Stored data:
○ ○ ○ ○ ○
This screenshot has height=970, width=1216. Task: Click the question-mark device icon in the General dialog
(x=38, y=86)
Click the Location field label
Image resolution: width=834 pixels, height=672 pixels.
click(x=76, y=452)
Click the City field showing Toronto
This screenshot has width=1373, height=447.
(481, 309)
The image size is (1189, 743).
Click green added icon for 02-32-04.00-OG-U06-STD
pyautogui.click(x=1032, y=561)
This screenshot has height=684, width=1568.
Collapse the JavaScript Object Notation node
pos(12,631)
○ ○ ○ ○ ○
The data should be copied out in full, exactly as it reads.

This screenshot has height=970, width=1216. Task: Click the question-mark device icon in the General dialog
(x=38, y=86)
Click the Location field label
Image resolution: width=834 pixels, height=672 pixels.
click(x=76, y=452)
Click the City field showing Toronto
This screenshot has width=1373, height=447.
(481, 309)
The image size is (1189, 743).
Click green added icon for 02-32-04.00-OG-U06-STD
pyautogui.click(x=1032, y=561)
This screenshot has height=684, width=1568.
Collapse the JavaScript Object Notation node
pos(12,631)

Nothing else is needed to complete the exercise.